To British eyes, the place is wonderfully clean. The traffic is sedate
(even so, we found an accident where several cars had contrived to rear-end
each other) and the shops (oops I mean stores) are plentiful and always
open.

The people, of course, are delightfully open and welcoming. An old,
pessimistic Brit like me feels like an imposter living amongst them. They
seem to like me, however (perhaps it's because I talk funny), and, who
knows, in time I might learn to be as unselfconscious as they are.

Kathy and I have already been out house-hunting and have found a few that we could afford. And I prepare to hawk my book around the various publishers. Life is good.

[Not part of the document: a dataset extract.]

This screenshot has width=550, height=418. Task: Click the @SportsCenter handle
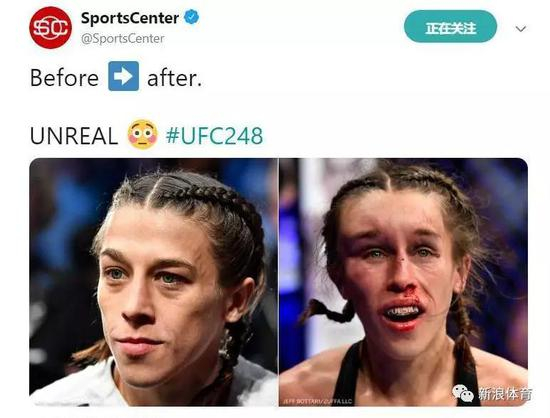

(to go to the next Journal entry, click here)

Clive

Smebb
I am gripped! I shall continue to read this journey once I figure out what all the big words mean =S...
Date Added: 27/11/2004

Bubaker (Mad)
Heh! Glad you like it Smebb. WD1 will always tell you the big words... lol
Date Added: 27/11/2004

Katie
I'm homesick all over again! Can't wait to hear about, "the holidays". Please don't forget to tell all about the outlandish and over the top light displays!
Date Added: 15/12/2004

Actressdancer
One of these days, Clive, I will come to Oklahoma to see these wonderous sites of which you speak. My imagery of the state is limited to grotesque Tusla. Until then, however, I will faithfully attempt to catch up on all these fabulous posts that I have never before read.
Date Added: 09/01/2005

Gone Away
Oh I didn't think Tulsa was that bad, Actress. ;) But I hope you enjoy the posts. They are actually a Journal that was started by an email to my kids - it was my son, Mad, who suggested continuing with the intention of ultimately having a book that might be worth pubklication.
Date Added: 09/01/2005

prying1
I've decided to go through your site from beginning to end. - Please stop posting for 3 weeks or so or I'll never catch up... Thanks - Paul - GBYAY -
Date Added: 09/05/2005

prying1
I've decided to go through your site from beginning to end. - Please stop posting for 3 weeks or so or I'll never catch up... Thanks - Paul - GBYAY -
Date Added: 09/05/2005

Gone Away
You're a brave man, Paul. ;) But stop posting? I think this is like a runaway train - it's out of control and I can't stop it!
Date Added: 09/05/2005

Pretty Moon
Welcome to Oklahoma! I live in Oklahoma City. I happened upon your journal and was intrigued. I will read more!. By the way, my son and his father are champion fancy feather dancers. I can get you a pow wow schedule if you want. I love the way you write.
Date Added: 18/07/2005

Gone Away
Thank you, Moon - both for the welcome and the compliment on my writing. I love those fancy feather dances! But that tells me you must have read the post on the Rattlesnake Ceremony I attended - my wife and I have just returned from a visit to Tahlequah and I will be posting about our visit to the Cherokee Heritage Center in the near future. I never expected to be drawn into Native American culture as it seems I am but I find it fascinating.
Date Added: 18/07/2005

ISAY
Those mountains you saw? They are also known as the Blue Ridge Mountains as well as the Appalachian Mountains. They are my home. The "Almost Heaven" that Bob Denver sang about. You might be interested to know that the oldest versions of British ballads and folk songs have been found in those mountains. The folks who inhabit them are the descendants of folks who came to the US from the mountains of Europe. They looked for land that looked like home and they found it. But it was so out of the way and transportation was so poor that they were then pretty much isolated. And the result was that the songs they brought with them were handed down pretty much as they arrived.
Date Added: 13/11/2005

Gone Away
Fascinating stuff, Isay, and thanks for pointing it out. In my article, Bluegrass in Duncan, I have looked briefly at the origins of the music of the Appalachians and come to the same conclusions as you. What is really interesting is that the earliest versions of British folk songs were saved in those mountains - without that, there would never have been a revival of folk music in Britain.
Date Added: 13/11/2005

Wayne Shannon
This must be how Cecil John Rhodes and Barney Barnato felt when they stumbled upon the idea of staking a claim at the Kimberly diamond pipe. I sincerely hope you don't mind if I read them all, one at a time.